I know I’m not alone in this, in fact, a lot of the women I know and speak with tend to feel the same. The idea of using weights or going to a gym if you don’t have access to them at the house can be unnerving for those of us who struggle with self-confidence from time to time. Since starting Keto and running I have made great steps in this arena but I’m still not ready to conquer a gym. And that’s okay! It turns out there are quite a few strength training exercises you can do from home with fairly minimal equipment!
Since I am too nervous to use the weight bench my husband has in the house, I used dumbbells for all of my exercises. They worked great! I felt safer, they weren’t very expensive and I could hide in our back workout room/office while I tried to figure everything out!
My Running and Strength Training Routine
Once I fully committed to trying out strength training – which I couldn’t back out of after making that challenge post (thanks blog!) This is the routine that I settled into. Keep in mind I also did foot stretches and exercises every single day during this period and some yoga in between exercise sets.
- Sunday – Rest Day
- Mondays – Long Run
- Tuesdays – Leg Day
- Wednesday – Recovery/ 2-3 miles at Current Pace
- Thursdays – Upper body
- Friday – Speed Interval Runs
- Saturday – Core Workout
I started off with really low weight but tried to challenge myself at the same time. In fact, I ended up overdoing it the first week and nearly ditching this entire idea. My first recovery run after a leg day was a horrific experience. In fact, all my runs the first week took a terrible nose dive. Not only were my muscles sore but my endurance was shot. I was struggling with distances I typically flew through with ease.
Despite all my research I started to question if adding strength training to your running was really a wise decision. My husband urged me to give it a bit more time, however, and grudgingly (I was really sore!) I agreed. I did back off a little bit the second week by lowering the repetitions I did.
Things Are Getting Better
Sometime between week two and three, I found myself recovering from my strength training a bit faster. I wasn’t terribly sore the next do and I cautiously began to increase the weight and repetitions for some of my exercises. I still didn’t notice much of a difference with my running. But, since I was really just starting to settle into the routine of it all I decided to give this experiment another month.
The Second Month
This is when I finally started to see some results! Although I continued to slowly increase my weights and repetitions I was never as sore as I was that first week. I ran the fastest 5k I have ever run during a pace run (and then broke time that 2 weeks later). I ran the farthest I have ever run before (7 miles) and then broke that record with each successive long run over the month.
Since I use a running app called Map My Run every time I hit the roads it is easy to look back and visibly see the improvements. After months of feeling stagnated and seeing no progress in my running, it was a huge boost to my motivation and self-confidence.
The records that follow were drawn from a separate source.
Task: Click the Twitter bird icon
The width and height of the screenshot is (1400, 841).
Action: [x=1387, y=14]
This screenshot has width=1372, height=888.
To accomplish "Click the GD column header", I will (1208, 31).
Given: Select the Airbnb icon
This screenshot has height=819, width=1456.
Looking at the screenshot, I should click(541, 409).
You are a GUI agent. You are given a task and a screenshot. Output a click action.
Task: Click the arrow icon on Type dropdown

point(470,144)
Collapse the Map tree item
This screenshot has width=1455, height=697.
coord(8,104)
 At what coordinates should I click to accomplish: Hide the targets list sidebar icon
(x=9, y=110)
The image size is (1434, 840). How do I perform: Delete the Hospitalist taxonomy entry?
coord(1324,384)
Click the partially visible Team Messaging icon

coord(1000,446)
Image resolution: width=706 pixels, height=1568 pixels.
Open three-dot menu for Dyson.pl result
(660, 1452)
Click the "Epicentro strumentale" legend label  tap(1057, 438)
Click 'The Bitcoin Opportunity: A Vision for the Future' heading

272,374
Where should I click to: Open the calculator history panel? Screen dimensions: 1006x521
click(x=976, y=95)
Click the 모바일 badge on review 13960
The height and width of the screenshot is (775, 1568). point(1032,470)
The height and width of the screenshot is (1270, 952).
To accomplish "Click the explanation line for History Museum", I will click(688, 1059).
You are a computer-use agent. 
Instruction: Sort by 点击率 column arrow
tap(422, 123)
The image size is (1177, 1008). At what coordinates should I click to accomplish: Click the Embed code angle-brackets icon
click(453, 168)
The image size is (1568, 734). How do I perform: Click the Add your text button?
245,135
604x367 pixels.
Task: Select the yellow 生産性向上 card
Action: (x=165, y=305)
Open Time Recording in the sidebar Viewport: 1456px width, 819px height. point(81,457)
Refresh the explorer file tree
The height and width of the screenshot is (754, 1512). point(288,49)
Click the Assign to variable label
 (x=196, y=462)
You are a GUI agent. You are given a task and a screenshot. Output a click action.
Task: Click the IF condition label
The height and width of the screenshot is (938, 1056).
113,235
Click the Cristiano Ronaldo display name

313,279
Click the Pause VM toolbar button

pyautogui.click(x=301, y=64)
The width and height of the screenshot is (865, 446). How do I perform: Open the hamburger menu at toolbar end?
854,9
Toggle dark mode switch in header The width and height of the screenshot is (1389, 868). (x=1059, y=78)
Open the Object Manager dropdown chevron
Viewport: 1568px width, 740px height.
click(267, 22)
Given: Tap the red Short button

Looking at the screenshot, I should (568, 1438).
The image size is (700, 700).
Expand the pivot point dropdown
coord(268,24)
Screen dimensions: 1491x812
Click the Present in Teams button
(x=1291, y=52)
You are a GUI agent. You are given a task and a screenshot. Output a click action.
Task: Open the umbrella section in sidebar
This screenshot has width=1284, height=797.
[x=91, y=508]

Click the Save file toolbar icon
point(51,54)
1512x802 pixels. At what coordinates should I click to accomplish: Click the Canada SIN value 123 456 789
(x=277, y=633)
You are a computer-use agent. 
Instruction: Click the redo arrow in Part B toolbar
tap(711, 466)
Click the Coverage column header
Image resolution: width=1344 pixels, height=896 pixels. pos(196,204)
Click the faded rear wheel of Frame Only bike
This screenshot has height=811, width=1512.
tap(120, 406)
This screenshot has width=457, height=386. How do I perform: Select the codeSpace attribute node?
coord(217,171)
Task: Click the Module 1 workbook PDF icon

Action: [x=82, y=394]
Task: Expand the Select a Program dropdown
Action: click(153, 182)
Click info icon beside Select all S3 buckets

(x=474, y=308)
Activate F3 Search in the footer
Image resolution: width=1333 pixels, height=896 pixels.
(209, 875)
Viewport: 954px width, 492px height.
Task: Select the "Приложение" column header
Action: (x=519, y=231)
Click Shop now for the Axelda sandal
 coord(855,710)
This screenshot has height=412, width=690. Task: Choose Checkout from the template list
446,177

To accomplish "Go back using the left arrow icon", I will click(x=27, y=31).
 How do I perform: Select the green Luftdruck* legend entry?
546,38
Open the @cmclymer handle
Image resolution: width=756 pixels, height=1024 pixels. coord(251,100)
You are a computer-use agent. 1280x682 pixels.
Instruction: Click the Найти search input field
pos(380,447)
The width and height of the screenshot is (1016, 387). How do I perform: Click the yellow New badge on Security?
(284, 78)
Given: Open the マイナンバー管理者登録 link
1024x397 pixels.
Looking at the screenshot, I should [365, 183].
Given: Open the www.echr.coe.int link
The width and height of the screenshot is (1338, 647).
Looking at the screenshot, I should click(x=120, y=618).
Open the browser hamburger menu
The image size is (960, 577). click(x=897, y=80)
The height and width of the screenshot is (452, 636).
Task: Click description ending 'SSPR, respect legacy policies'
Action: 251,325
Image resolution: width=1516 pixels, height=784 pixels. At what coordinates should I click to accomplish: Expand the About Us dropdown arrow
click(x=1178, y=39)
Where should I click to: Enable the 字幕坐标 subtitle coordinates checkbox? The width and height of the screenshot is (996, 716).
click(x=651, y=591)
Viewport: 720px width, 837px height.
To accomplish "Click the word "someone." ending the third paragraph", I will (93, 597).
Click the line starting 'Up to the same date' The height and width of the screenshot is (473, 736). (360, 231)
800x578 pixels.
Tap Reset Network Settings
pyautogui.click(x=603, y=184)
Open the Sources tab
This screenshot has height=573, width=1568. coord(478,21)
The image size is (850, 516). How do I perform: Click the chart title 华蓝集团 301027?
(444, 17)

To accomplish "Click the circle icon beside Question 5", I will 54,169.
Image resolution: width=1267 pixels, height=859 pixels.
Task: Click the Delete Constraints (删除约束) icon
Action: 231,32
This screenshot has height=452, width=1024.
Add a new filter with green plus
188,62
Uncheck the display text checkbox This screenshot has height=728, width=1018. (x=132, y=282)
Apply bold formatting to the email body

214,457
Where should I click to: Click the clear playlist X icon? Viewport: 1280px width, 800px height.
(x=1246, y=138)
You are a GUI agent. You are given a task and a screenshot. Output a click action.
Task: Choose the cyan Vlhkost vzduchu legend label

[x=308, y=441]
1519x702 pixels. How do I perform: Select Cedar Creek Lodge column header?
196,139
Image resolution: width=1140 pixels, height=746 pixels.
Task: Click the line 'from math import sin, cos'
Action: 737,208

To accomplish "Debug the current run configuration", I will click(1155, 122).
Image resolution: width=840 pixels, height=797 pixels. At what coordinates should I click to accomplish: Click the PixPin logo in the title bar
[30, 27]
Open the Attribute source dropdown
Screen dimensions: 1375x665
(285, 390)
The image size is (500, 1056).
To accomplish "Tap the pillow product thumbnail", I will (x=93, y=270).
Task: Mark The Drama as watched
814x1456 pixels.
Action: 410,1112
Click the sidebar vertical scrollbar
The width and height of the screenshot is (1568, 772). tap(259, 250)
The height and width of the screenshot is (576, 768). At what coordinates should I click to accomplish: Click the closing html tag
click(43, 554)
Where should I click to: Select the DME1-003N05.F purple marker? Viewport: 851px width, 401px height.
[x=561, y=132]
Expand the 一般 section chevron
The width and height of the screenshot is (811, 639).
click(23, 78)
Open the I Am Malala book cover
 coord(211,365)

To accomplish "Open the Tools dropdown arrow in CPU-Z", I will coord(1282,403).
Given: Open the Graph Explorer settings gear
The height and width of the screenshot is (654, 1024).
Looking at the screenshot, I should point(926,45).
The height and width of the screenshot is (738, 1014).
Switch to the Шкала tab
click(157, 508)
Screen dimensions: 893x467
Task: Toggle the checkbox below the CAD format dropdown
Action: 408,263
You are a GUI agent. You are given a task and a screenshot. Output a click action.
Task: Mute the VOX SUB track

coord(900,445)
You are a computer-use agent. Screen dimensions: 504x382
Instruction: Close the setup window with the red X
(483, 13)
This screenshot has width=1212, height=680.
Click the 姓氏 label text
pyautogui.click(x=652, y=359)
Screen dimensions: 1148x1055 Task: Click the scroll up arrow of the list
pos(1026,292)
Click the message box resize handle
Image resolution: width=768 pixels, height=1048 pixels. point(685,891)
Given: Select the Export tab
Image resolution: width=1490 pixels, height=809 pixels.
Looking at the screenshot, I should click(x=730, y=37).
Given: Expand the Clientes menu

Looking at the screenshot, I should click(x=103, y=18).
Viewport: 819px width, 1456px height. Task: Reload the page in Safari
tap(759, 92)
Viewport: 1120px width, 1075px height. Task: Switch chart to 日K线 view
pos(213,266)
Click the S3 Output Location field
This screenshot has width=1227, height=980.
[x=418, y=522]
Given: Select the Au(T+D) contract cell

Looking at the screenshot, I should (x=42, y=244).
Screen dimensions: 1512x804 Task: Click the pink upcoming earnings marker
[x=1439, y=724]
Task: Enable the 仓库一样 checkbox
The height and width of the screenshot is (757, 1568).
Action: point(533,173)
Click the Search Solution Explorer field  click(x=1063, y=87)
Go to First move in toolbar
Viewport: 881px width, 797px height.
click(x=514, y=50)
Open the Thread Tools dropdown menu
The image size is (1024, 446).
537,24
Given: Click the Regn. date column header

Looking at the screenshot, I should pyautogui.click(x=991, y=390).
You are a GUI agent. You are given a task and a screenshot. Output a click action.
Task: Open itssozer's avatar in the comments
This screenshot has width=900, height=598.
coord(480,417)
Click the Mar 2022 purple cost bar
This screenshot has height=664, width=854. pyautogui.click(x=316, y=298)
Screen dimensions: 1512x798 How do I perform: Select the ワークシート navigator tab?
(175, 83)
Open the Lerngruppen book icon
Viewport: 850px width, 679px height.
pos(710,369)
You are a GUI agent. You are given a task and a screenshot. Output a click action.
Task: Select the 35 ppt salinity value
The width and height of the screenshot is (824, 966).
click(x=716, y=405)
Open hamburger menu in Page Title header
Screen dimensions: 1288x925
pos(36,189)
Adding Strength Training to Your Running- Yes Or No?
I’m going to have to say yes! Despite my misgivings and an obvious downturn early on in this experiment, the end results are pretty obvious. I have gotten faster and I am running farther than ever before. Even more important than that? I have managed to do so without injury or suffering from a repeat of my peroneal tendonitis.
Adding strength training to your running seems to be worth it, even if the benefits take a bit of time to manifest themselves. Do I love weight training? Not really, I would still prefer to go out and run 5 miles instead of lift weights. But! Since it seems to be improving my running then I will stick with it! I still don’t feel any stronger but I do feel more accomplished on days I don’t run. Despite the slow increases to the weights I’m lifting they are still relatively low. My upper body strength is not anything to brag about – the side quest to see if I can do a pull-up? Not happening. At least not yet!
I also seemed to have gained two pounds, making my typical fluctuation of 112-115 more like 114-117, but all my clothes still fit the same and apart of me is kind of proud because I believe that might be muscle weight! With the numbers from my running app on my side, I think I”m going to call this experiment a success and keep at it!